--- Records to use ---

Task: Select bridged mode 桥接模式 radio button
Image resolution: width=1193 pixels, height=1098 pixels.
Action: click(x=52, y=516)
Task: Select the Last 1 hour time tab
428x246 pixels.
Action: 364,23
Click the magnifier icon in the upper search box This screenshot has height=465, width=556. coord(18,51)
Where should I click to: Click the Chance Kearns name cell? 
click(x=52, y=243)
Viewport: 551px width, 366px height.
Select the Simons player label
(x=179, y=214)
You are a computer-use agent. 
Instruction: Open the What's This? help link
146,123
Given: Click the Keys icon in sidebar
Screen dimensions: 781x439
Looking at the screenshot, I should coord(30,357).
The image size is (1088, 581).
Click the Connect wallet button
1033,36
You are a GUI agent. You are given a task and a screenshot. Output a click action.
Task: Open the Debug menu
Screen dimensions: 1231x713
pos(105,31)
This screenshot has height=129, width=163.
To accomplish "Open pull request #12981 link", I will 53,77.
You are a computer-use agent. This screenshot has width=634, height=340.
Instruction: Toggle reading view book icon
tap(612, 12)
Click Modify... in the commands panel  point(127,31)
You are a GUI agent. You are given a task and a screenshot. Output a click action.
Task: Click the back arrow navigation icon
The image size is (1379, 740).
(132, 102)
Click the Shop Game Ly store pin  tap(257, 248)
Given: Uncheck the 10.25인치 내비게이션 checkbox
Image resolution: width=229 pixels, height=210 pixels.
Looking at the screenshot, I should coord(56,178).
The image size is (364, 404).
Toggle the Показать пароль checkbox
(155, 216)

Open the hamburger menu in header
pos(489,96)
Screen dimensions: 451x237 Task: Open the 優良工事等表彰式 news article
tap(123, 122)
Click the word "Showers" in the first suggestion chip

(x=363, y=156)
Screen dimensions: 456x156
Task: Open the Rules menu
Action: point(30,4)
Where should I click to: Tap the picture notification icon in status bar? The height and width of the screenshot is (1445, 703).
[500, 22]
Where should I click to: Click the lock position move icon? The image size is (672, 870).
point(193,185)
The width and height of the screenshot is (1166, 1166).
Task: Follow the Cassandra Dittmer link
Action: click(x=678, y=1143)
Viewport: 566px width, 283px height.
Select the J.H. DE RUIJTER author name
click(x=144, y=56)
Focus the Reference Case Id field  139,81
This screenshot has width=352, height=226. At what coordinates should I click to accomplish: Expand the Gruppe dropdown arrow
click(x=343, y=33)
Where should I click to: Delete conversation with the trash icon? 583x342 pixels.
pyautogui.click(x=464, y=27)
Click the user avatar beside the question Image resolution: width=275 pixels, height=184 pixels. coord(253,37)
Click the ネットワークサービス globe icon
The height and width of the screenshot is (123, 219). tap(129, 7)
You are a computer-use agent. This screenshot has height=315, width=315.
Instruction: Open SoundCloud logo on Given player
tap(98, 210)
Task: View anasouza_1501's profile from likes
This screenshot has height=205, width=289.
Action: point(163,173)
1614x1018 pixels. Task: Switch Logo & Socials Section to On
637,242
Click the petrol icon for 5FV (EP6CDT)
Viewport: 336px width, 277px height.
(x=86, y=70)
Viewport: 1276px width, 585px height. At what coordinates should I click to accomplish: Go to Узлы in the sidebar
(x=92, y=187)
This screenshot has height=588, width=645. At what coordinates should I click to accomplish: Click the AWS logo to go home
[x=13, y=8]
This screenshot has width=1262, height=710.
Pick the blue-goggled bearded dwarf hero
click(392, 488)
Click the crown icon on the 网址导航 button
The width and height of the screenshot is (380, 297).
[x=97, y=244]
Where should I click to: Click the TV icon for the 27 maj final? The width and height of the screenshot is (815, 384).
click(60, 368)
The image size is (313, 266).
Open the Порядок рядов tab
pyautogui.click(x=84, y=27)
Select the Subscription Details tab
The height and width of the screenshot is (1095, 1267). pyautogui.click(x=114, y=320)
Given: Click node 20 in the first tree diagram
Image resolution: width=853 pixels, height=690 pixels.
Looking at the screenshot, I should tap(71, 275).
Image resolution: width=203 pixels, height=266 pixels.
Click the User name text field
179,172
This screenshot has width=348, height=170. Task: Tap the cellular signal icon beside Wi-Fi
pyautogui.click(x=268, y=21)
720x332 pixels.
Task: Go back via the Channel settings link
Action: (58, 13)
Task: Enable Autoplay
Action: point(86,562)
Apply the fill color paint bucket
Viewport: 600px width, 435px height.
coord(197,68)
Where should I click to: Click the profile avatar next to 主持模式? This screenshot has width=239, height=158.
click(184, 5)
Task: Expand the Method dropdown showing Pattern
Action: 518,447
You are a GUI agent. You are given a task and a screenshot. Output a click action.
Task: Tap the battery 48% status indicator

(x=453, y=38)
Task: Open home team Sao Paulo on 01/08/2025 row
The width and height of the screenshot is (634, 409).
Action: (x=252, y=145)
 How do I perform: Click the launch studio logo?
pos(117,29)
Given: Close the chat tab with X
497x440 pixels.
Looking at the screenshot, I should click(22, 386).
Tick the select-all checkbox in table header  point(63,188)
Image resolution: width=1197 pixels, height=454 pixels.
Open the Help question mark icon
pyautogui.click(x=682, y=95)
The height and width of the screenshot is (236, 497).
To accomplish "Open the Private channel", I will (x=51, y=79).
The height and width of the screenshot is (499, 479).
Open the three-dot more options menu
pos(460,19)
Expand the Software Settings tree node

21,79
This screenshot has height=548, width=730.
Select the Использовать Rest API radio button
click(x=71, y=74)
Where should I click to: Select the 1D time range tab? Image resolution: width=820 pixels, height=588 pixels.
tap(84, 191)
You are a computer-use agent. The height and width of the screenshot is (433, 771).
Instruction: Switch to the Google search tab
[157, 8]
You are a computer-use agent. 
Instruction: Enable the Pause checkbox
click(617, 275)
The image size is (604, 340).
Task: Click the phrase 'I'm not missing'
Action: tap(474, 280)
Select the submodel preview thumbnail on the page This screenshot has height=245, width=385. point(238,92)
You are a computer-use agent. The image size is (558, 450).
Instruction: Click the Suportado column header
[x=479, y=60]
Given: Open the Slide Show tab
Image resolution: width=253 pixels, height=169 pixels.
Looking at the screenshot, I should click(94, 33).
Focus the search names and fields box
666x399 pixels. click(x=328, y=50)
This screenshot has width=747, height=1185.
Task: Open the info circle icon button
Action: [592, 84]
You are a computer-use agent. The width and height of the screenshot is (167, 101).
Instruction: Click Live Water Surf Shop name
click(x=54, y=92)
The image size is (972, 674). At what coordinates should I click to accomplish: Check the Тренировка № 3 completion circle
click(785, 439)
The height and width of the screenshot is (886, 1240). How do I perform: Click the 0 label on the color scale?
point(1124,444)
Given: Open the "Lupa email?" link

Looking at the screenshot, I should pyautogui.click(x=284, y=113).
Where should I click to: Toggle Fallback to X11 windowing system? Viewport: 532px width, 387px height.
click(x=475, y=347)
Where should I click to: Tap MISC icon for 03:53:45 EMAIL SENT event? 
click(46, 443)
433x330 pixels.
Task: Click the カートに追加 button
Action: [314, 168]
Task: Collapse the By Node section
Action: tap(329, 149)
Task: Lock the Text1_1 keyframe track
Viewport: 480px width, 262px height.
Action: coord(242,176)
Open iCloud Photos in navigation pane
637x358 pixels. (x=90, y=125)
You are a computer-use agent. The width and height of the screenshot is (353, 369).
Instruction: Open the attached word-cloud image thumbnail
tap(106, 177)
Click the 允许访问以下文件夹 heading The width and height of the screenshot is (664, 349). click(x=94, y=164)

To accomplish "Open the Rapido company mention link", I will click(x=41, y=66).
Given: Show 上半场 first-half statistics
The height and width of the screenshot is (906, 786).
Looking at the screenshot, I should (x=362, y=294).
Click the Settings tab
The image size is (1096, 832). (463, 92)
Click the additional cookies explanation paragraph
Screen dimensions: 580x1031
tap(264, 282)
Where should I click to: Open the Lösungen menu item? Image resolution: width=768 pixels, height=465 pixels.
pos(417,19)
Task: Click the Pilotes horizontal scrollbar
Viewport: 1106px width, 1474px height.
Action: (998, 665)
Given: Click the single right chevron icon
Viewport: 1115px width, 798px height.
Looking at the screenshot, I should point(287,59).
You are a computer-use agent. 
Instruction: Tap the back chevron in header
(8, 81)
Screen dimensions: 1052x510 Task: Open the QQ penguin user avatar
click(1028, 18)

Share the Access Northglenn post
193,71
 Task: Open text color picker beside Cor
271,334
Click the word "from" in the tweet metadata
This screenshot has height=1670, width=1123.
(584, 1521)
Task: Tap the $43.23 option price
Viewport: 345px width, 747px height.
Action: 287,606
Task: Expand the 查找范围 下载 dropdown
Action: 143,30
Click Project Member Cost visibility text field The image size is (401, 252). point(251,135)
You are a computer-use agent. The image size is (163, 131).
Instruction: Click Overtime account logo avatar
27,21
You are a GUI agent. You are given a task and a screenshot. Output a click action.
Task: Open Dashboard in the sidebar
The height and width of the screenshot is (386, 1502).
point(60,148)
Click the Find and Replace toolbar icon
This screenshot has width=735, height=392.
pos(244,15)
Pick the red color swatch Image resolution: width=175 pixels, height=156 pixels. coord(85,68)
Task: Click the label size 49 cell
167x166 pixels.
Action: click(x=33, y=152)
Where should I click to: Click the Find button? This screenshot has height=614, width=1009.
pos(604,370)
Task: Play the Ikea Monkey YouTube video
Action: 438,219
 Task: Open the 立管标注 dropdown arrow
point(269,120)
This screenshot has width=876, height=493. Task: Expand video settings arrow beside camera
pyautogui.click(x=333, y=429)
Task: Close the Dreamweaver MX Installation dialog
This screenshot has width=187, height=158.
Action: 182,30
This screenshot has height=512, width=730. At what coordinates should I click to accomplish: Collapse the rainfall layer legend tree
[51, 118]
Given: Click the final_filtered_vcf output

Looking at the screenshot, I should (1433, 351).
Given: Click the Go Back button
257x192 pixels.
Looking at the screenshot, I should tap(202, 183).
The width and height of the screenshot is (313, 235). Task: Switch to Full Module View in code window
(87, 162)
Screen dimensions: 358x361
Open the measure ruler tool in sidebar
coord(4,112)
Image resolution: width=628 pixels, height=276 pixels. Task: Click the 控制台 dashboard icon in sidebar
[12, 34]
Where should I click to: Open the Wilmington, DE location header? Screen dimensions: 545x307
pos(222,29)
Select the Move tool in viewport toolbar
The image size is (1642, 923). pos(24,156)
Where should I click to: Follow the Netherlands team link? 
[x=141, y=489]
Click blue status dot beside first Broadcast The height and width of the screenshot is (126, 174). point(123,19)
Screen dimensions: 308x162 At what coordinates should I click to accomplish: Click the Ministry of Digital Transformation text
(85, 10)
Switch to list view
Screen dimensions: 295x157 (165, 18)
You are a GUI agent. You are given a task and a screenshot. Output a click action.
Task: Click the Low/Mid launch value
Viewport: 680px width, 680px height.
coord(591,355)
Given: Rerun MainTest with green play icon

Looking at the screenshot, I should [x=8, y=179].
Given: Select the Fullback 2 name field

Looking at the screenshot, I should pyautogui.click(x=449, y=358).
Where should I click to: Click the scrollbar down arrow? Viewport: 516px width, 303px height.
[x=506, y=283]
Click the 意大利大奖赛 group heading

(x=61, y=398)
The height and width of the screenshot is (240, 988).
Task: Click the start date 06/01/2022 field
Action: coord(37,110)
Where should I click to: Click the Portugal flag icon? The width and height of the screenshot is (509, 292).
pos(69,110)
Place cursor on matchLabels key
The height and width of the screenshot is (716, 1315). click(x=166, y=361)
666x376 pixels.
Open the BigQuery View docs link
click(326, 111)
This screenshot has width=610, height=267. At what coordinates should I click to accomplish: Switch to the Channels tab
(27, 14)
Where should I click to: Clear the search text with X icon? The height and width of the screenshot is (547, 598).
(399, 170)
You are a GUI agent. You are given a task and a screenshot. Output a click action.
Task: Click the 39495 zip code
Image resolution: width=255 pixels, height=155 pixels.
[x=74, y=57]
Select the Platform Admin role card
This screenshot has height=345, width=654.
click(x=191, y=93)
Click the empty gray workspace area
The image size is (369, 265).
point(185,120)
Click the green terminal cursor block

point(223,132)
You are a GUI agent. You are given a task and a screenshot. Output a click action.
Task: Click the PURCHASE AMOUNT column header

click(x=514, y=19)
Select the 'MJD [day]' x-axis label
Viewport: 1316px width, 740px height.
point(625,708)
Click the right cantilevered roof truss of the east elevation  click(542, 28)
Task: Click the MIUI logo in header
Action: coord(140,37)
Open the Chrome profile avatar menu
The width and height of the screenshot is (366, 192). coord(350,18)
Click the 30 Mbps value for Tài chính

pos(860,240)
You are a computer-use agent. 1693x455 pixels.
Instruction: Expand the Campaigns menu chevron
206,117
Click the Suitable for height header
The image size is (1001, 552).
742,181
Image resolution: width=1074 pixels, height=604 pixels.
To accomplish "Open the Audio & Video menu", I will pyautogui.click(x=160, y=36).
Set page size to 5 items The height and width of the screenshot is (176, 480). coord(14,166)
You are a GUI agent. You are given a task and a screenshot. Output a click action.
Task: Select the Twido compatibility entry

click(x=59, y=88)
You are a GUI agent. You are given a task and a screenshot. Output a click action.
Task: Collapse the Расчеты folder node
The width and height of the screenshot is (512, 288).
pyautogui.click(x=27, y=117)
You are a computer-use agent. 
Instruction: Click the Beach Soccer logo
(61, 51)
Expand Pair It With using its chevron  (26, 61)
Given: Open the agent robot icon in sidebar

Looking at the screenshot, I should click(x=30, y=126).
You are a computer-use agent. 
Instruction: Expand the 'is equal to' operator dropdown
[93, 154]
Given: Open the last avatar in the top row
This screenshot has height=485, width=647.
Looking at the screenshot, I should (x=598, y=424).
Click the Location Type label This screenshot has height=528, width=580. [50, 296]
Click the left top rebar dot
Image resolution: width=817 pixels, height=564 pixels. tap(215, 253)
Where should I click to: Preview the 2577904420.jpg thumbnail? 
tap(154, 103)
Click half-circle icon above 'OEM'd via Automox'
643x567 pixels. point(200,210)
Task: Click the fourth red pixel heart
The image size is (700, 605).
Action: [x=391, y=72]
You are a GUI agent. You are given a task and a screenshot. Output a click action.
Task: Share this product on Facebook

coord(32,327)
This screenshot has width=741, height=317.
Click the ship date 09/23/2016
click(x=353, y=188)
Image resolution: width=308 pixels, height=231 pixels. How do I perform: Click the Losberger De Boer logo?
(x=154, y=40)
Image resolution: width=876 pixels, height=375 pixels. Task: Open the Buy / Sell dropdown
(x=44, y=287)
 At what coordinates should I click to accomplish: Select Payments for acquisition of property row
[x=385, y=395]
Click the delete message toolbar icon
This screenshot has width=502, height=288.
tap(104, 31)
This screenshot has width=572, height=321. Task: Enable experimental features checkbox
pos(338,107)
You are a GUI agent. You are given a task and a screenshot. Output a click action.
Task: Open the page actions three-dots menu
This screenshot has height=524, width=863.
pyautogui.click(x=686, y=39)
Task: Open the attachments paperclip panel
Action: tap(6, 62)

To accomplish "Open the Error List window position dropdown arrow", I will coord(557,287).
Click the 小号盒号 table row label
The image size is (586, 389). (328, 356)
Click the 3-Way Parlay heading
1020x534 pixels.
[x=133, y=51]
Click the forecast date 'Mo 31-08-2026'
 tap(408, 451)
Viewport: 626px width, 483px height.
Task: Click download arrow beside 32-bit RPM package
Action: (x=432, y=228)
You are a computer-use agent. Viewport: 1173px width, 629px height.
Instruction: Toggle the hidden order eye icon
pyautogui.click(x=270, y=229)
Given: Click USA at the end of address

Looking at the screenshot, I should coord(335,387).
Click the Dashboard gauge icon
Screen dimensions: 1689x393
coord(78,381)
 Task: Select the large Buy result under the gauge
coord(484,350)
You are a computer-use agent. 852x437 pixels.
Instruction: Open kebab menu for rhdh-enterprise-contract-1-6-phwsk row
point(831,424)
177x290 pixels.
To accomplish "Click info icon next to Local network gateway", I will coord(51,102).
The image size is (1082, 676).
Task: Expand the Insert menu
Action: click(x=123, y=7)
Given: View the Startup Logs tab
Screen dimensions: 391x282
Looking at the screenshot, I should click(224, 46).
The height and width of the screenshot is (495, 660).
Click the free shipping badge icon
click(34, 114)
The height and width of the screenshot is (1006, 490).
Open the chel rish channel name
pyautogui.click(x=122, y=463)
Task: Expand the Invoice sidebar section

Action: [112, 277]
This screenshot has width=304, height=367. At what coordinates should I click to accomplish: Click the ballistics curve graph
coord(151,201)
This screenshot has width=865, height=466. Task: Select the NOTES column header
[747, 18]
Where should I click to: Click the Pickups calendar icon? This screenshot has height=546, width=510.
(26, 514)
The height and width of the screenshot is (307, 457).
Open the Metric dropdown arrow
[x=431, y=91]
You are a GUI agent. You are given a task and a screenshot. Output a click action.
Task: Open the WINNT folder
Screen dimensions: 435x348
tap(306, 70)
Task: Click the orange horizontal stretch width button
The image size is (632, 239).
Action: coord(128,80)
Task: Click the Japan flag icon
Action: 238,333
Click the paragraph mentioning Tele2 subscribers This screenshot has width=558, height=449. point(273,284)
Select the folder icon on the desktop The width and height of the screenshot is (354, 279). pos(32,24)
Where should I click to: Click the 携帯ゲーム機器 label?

---

- _Assigned task_
From the records above, retype only the lines starting at the line that contains "Image resolution: width=1074" and ending at the line that contains "Task: Click the fourth red pixel heart", both included.

- _Exercise solution_
Image resolution: width=1074 pixels, height=604 pixels.
To accomplish "Open the Audio & Video menu", I will pyautogui.click(x=160, y=36).
Set page size to 5 items The height and width of the screenshot is (176, 480). coord(14,166)
You are a GUI agent. You are given a task and a screenshot. Output a click action.
Task: Select the Twido compatibility entry

click(x=59, y=88)
You are a GUI agent. You are given a task and a screenshot. Output a click action.
Task: Collapse the Расчеты folder node
The width and height of the screenshot is (512, 288).
pyautogui.click(x=27, y=117)
You are a computer-use agent. 
Instruction: Click the Beach Soccer logo
(61, 51)
Expand Pair It With using its chevron  (26, 61)
Given: Open the agent robot icon in sidebar

Looking at the screenshot, I should click(x=30, y=126).
You are a computer-use agent. 
Instruction: Expand the 'is equal to' operator dropdown
[93, 154]
Given: Open the last avatar in the top row
This screenshot has height=485, width=647.
Looking at the screenshot, I should (x=598, y=424).
Click the Location Type label This screenshot has height=528, width=580. [50, 296]
Click the left top rebar dot
Image resolution: width=817 pixels, height=564 pixels. tap(215, 253)
Where should I click to: Preview the 2577904420.jpg thumbnail? 
tap(154, 103)
Click half-circle icon above 'OEM'd via Automox'
643x567 pixels. point(200,210)
Task: Click the fourth red pixel heart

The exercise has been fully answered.